While I am glad that Wikipedia is trying to close down its libel factory, I worry that valuable sources of information will be lost. They came first for the Marxist Smurfs; how long before they come for the Fabulous Moolah?

* These sentences originally stated that the flagging would apply to all pages for live individuals. 

(Andrew Moshirnia is a second-year law student at Harvard Law School and a regular CMLP blogger. He wishes you a smurfy day, comrade.)





Eh, not so sure I agree with the conclusions

Ok, I see the argument: this sort of flagging actually frees up articles that previously had been locked (now edits can be suggested where they couldn't before etc.). But I don't think this changes the thrust of my argument much -- a greater amount of protection to more articles with a possibility of editing lag (flag protections). My argument was that this sort of change was needed but that it might also have the impact of harming the mystique that Wikipedia has cultivated.


I think the largest issue is the barrier to becoming an editor

I've changed the post to clarify the scope of impacted articles. Again, I think protections are necessary, if only to stop the spread of bad data.

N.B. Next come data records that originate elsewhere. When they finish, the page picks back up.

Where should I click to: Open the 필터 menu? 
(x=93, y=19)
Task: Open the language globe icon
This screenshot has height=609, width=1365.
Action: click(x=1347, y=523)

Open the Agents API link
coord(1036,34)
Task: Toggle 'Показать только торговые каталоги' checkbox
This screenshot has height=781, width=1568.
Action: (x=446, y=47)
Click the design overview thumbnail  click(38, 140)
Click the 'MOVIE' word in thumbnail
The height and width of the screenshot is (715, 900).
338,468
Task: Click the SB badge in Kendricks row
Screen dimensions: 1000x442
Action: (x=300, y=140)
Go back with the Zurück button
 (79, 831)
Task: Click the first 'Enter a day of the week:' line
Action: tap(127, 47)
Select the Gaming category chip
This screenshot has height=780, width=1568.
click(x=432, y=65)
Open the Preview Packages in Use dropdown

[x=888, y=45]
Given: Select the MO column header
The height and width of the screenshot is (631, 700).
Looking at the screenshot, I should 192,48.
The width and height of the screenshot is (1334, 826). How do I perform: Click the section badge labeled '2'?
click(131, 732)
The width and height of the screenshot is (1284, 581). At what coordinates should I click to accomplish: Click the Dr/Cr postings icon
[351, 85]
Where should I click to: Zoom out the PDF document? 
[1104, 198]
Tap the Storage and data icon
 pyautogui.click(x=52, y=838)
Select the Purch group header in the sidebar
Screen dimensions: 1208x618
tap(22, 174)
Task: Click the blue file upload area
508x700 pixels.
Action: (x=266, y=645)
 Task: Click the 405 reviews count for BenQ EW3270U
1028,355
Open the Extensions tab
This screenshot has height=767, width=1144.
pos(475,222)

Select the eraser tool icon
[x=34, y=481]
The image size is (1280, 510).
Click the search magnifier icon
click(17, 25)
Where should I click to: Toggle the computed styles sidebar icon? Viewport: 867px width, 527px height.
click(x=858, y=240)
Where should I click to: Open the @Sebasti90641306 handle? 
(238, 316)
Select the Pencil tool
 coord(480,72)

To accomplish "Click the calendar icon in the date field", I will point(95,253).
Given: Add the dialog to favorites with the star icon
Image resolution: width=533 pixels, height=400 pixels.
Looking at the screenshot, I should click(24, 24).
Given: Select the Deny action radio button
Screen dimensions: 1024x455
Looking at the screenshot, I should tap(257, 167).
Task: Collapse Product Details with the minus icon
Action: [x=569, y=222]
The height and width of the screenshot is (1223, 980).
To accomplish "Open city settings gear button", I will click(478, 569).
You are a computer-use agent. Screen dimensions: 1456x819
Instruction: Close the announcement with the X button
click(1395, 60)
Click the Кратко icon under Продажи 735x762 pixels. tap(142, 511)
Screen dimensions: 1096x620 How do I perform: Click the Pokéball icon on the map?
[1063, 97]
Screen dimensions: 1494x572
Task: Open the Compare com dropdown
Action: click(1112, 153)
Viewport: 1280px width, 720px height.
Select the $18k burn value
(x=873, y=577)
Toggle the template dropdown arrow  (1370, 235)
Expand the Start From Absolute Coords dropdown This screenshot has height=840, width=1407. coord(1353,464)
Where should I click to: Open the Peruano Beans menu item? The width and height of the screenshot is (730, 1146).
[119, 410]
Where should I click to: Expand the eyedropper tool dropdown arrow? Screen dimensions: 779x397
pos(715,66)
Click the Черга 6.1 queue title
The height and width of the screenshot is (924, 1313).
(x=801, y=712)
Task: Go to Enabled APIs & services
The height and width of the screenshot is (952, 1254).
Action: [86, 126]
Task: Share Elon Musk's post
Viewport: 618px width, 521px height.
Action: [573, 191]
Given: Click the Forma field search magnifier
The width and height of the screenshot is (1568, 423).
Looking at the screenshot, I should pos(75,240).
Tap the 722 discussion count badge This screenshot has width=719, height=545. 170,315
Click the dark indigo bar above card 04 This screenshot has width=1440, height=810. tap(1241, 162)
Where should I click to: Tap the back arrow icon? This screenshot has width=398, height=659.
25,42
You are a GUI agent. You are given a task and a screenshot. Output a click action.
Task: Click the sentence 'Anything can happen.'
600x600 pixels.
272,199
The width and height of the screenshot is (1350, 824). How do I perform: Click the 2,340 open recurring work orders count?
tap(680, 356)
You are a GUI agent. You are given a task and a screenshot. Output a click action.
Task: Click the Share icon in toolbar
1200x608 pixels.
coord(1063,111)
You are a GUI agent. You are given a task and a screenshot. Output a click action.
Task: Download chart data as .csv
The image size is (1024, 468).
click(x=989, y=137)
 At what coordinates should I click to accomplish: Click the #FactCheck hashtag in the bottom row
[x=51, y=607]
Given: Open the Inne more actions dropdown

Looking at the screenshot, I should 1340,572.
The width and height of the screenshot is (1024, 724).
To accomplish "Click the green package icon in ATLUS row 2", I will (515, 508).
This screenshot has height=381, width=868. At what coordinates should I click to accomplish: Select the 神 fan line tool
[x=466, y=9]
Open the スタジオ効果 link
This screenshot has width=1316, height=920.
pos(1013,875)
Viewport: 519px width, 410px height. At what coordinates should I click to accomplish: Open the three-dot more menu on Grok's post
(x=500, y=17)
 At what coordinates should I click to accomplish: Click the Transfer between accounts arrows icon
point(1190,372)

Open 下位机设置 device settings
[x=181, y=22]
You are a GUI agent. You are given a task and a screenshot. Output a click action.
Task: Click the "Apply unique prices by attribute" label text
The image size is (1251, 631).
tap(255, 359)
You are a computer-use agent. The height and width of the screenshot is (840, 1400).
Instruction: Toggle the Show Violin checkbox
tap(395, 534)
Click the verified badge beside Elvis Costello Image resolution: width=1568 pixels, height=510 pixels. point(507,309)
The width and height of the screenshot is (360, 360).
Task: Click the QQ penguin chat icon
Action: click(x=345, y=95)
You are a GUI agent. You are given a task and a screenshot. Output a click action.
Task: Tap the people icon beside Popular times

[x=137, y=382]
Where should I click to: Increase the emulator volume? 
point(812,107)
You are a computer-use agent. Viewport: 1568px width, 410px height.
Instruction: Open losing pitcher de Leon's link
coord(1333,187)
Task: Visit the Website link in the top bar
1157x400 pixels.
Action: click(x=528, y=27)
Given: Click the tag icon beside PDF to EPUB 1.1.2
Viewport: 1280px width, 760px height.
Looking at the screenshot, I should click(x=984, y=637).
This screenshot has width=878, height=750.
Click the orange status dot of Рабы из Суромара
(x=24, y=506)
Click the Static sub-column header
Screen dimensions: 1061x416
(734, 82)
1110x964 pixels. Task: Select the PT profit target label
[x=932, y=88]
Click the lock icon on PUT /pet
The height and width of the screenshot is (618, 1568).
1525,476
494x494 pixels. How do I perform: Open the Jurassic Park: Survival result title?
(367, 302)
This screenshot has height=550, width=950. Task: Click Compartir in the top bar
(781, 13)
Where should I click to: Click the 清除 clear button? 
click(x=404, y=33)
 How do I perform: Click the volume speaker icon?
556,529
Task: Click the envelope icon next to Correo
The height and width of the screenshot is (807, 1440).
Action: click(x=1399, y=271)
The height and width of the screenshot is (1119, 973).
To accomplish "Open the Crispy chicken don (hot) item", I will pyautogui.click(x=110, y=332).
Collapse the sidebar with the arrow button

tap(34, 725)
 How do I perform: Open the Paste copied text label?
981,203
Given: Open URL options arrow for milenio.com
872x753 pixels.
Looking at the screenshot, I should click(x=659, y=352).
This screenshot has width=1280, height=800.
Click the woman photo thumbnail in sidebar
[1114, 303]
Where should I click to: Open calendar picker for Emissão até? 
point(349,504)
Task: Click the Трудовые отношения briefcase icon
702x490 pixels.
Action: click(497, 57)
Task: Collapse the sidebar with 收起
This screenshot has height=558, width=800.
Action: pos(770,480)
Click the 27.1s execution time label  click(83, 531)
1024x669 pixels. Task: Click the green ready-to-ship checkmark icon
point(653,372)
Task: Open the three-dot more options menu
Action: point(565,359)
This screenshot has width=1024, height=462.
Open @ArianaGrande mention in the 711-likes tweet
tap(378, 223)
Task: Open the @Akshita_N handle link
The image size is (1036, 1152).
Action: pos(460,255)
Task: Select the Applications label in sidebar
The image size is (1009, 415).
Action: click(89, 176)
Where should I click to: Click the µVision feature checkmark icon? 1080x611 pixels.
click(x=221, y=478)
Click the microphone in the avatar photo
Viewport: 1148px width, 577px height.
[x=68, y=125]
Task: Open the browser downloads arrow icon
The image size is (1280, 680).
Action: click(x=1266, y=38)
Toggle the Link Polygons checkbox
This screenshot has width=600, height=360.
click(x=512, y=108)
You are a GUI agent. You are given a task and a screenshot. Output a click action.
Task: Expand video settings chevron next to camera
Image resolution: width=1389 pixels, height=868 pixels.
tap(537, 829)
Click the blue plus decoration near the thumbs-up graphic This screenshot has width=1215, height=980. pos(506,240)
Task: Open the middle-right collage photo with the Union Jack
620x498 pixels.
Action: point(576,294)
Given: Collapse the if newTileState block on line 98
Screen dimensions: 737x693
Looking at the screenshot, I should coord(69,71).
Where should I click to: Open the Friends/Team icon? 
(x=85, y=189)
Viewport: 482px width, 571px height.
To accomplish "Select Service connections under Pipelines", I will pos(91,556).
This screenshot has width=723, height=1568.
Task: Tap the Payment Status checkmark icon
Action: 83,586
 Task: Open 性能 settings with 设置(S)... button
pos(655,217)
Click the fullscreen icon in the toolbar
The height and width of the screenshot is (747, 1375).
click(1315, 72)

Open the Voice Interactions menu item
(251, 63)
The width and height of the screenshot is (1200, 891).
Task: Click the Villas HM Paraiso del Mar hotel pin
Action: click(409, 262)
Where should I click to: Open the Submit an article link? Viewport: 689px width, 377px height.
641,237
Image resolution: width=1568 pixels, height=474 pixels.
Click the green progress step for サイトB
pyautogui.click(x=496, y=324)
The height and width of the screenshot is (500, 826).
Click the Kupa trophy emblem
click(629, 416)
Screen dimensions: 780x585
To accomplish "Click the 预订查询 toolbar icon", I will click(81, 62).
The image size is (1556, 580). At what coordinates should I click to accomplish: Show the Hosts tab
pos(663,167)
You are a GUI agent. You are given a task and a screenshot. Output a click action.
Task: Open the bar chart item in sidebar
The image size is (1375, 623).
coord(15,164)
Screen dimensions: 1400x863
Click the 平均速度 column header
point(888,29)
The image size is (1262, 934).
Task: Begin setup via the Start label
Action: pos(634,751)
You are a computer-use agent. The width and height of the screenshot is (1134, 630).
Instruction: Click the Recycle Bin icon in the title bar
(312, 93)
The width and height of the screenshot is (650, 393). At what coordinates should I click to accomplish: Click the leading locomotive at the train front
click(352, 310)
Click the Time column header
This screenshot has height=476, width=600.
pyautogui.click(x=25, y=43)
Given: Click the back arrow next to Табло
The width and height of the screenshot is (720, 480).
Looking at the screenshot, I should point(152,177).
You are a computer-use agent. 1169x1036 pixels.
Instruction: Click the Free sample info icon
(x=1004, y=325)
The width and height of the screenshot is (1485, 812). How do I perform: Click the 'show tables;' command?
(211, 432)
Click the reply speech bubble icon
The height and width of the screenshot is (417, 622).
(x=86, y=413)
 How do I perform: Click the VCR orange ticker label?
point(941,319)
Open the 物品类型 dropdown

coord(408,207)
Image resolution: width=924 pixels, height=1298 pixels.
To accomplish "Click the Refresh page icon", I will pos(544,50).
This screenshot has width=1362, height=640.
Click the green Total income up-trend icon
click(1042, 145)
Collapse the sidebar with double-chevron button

The bigger issue is the relative ease/difficulty of becoming an editor able to bypass the editing delay wall. If it only takes 10 edits on other, non-protected websites, then the barrier is so low that it would easily be overcome. If however the requirement gets bumped up at the end of the trial (which I imagine it will once trolls start to figure out how easy it is to bypass the system) then it will become a larger issue.